Tenth, the Marxism Study Center of the Chinese Academy of Social Sciences (CASS) on July 3 published a Yellow Paper on the “international common destiny,” saying that socialist countries in the world showed their excellence in the process of dealing with global turbulence and the spread of Covid-19. Most significantly, the CPC’s centralized leadership is pivotal in socialist China’s response to global turbulence, while the socialist states in the world should resist the so-called “democratic alliance” led by Western countries. Hence, underlying the Chinese multilateralism is a strong tone of rallying the socialist world to resist the “encroachment” of the Western “democratic alliance.”
The key elements of Chinese multilateralism could also be identified on July 6, when President Xi Jinping held a virtual conference with the French President Emmanuel Macron and the German Chancellor Angela Merkel. He told the French and German leaders that, firstly, the CPC insisted in the principles of maintaining peace, development, fairness, justice, democracy and the freedom of human mankind to cooperate with Europe. Secondly, Chinese multilateralism is to be maintained and strengthened. Thirdly, China is keen to expand the mutually beneficial relations with France and Germany. Finally, the construction of stability and balanced development is the “great power” relationship adopted by the PRC. According to President Xi, China welcomes France and Germany to develop Africa further.
Clearly, the PRC leaders have been assertively expanding the Chinese multilateralism to all countries in the world, engaging different developed countries and helping the developing states to achieve peace and sustainable development.

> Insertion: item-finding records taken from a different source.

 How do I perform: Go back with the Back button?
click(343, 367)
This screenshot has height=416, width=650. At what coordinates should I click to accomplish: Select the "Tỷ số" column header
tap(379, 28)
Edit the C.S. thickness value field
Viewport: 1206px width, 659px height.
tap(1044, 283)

On July 16, when President Xi was accompanied by Politburo Standing Committee member Wang Huning to visit the Central Gifts and Cultural Center, which exhibited all the gifts given to China during the CPC and national leaders’ foreign visits, he stressed that all these gifts contained tremendous historical value and rich content. The reason is that the Chinese people have established close and profound emotional bonds with the peoples in different countries. These gifts also symbolized the efforts made by the CPC to strive for the progress of mankind. The CPC, according to the President, will continue to construct new international relations, promote the “common destiny for the mankind” and utilize the Belt and Road initiatives to develop high-quality development of the world. The center’s exhibition showed 670 items of gifts, 40 photographs and 100 artifacts and documents. The exhibition was divided into three themes: “independence, autonomy, peaceful coexistence;” “open cooperation and peaceful development;” and “common path and common destiny.” The remarks of President Xi and the content of the exhibition demonstrated that China is now adopting a great power diplomacy, emphasizing multilateralism and the peaceful development with all countries in the world.
In conclusion, the new features of Chinese multilateralism can be identified from the remarks of President Xi Jinping, Foreign Minister Wang Yi and the significant exhibition of China’s diplomatic relations and gifts received from various countries. If China is becoming far more self-confident in its foreign relations, the Chinese multilateralism is clearly a new emphasis characterized by the CPC-led peaceful development; fairness and justice in China’s international relations; win-win cooperation; the quest for global public health and sustainable development; the call for political solutions and dialogue in international conflicts and disputes; the resistance to confrontation and opposition to foreign intervention in domestic affairs; the insistence in the protection of national sovereignty and security; the promotion of economic liberalization and integration; and the call for solidarity among the socialist states. All these characteristics are perhaps a mirror of China’s rise and its “great power” diplomacy.